Normal pregnancy occurs when a fertilized egg implants into the uterine lining. In the case of an ectopic pregnancy, the fertilized egg doesn’t implant into the wall of the uterus, but rather in other area of the body such as the abdominal cavity, fallopian tube or cervix. This type of pregnancy is also known as tubal pregnancy. Unfortunately, the pregnancy can’t proceed normally because the fertilized egg would not survive. Hence, it has to be removed by medical or surgical means

An untreated ectopic pregnancy can be a medical emergency. Prompt treatment reduces the risk of complications from ectopic pregnancy. Early treatment increases the chances of subsequent healthy pregnancies, and help reduce the risk of future health complications.

Risk Factors

  • History of previous ectopic pregnancy
  • History of previous abdominal pelvic surgeries
  • Inflammation or infection caused by STDs and STIs
  • Conception aided by Fertility treatments. Such as IVF
  • History of tubal surgery
  • Choice of birth control
  • maternal age of 35 years or older
  • smoking

Symptoms of Ectopic Pregnancy

Specific symptoms are dependent on the location of the pregnancy. Common symptoms include:

  • Light vaginal bleeding
  • Sharp pelvic pain
  • Nausea and breast soreness (also common in uterine pregnancies)
  • Waves of pain in the shoulder and neck area
  • Frequent urge to have a bowel movement
  • Severe pain on one side of the abdomen
  • Lightheadedness or fainting

Diagnoses

Ectopic pregnancies can be detected as early as 6 to 8 weeks of pregnancy. However, a medical provider might do some investigations to rule it out. Such as:

  1. Transvaginal ultrasound
  2. Blood test to determine the levels of hCG and progesterone. If pregnancy hormones stay at a particular level or begins to decrease and there’s no sign of gestational sack from ultrasound, such pregnancy may be ectopic.

Treating ectopic pregnancy

Early detection is necessary for survival and fertility of the mother. Treatment options may vary depending on the duration of the pregnancy and location.
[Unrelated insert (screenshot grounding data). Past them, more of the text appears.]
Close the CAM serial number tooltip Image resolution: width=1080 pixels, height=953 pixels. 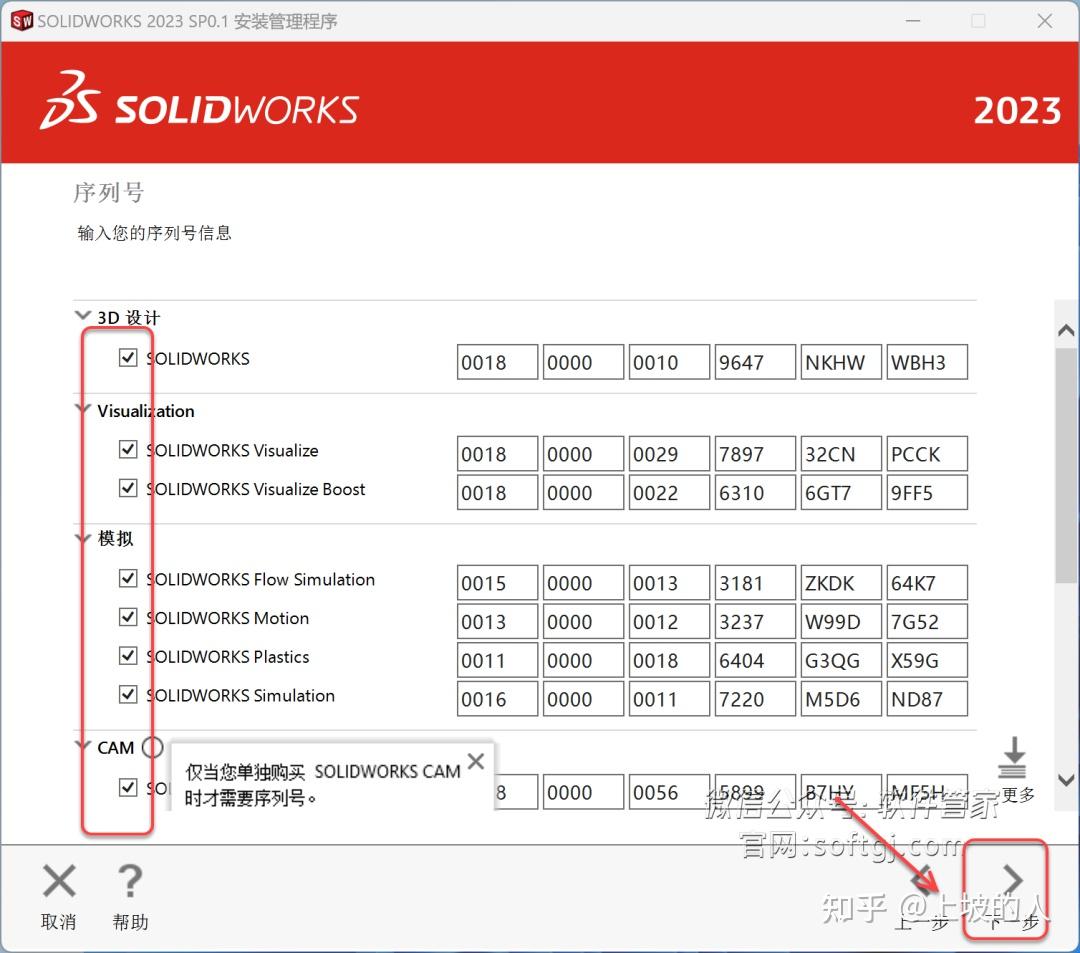coord(476,761)
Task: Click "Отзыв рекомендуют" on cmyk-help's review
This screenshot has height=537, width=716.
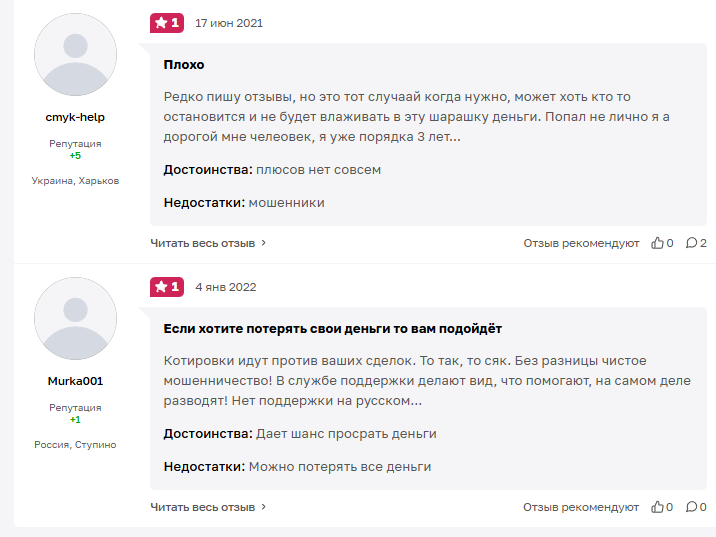Action: [581, 243]
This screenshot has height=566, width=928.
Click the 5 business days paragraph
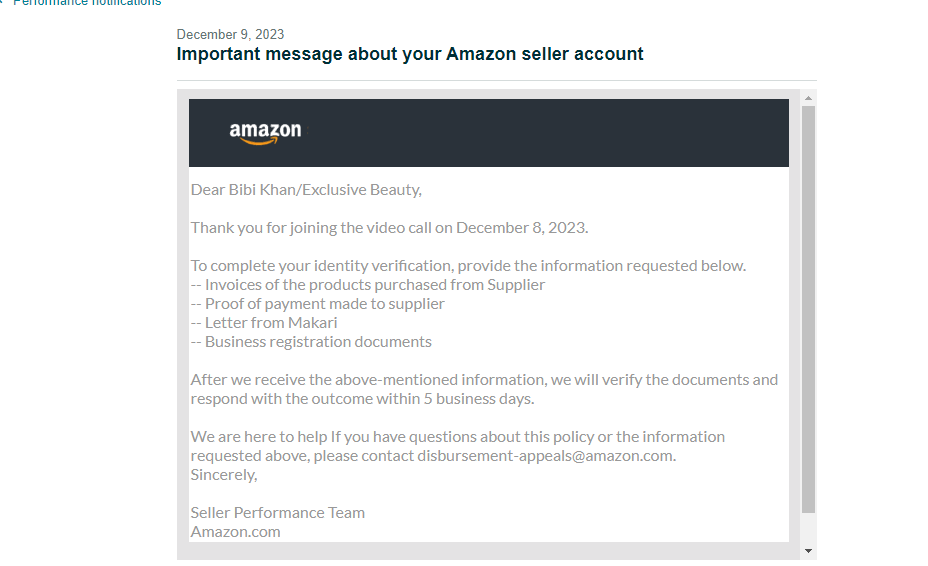pos(484,389)
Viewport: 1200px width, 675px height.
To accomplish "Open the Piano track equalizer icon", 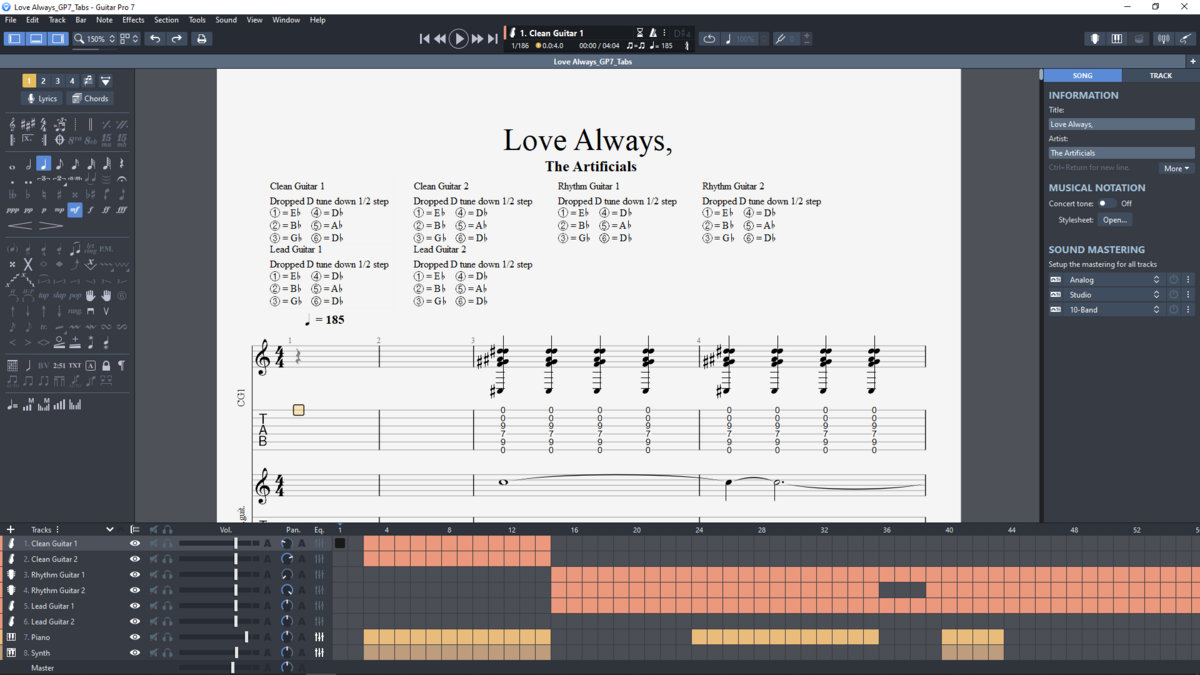I will click(x=319, y=637).
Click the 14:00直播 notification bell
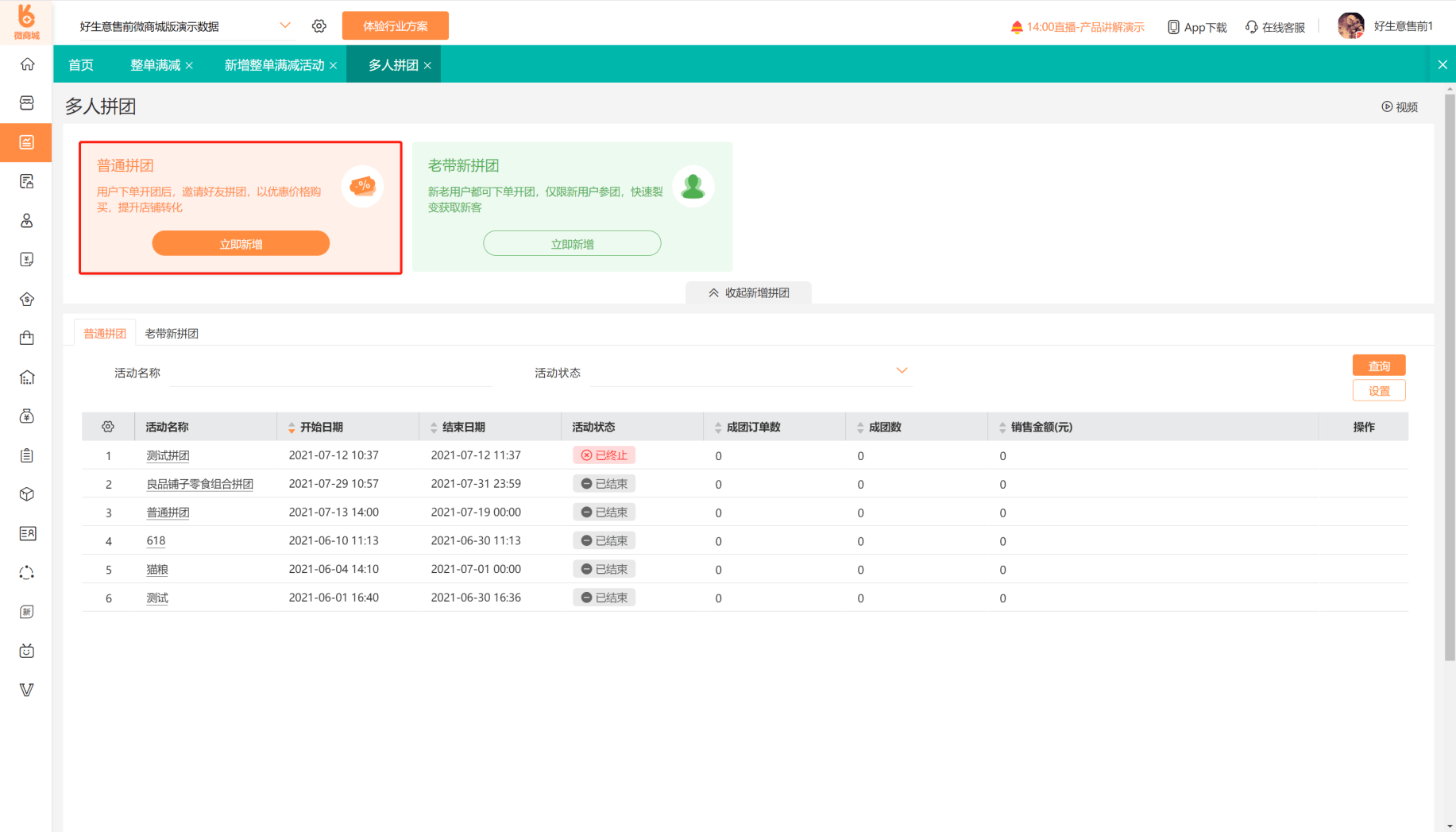The width and height of the screenshot is (1456, 832). pyautogui.click(x=1017, y=27)
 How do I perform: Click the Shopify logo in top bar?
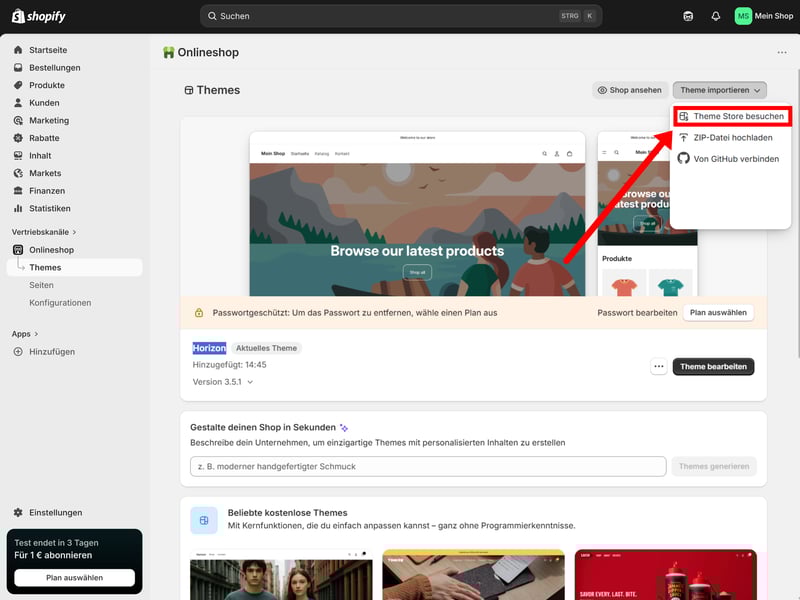point(39,16)
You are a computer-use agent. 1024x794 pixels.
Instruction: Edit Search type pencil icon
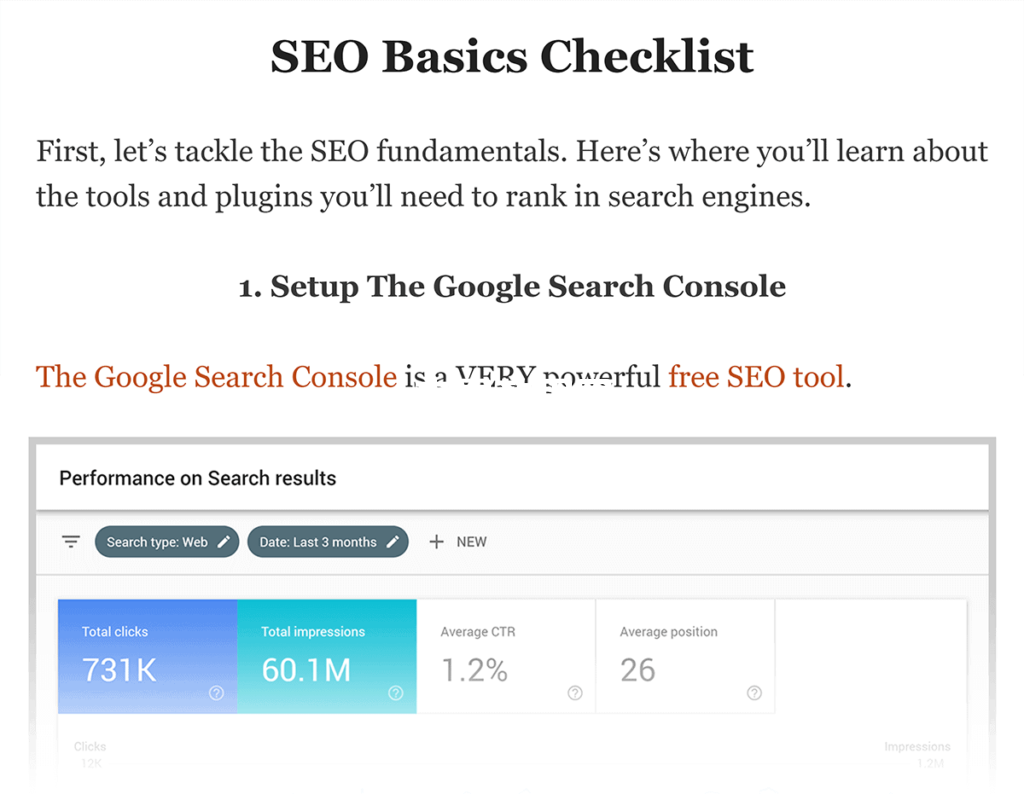tap(223, 542)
  1. Medication: Methotrexate is a common drug of choice in the treatment of ectopic pregnancy. It works by inhibiting the growth and division of cells. Common side-effects of the drug include vaginal bleeding, cramping, and passing of tissue. Regular blood test may be necessary to check the effectiveness of the drug. You might not be able to conceive for some months after using the drug.
  2. Surgery: It is usually done as laparotomy. The procedure can be a risk factor to having future ectopic pregnancies. There might be some light bleeding for up to six weeks post-surgery.
  3. Other self-care measures. Such as:
    • Stay away from lifting heavy objects
    • Consume plenty fluids to prevent constipation
    • Rest from sexual activities and tampon use
    • Always notify your doctor if pain increases or you feel something is out of the ordinary.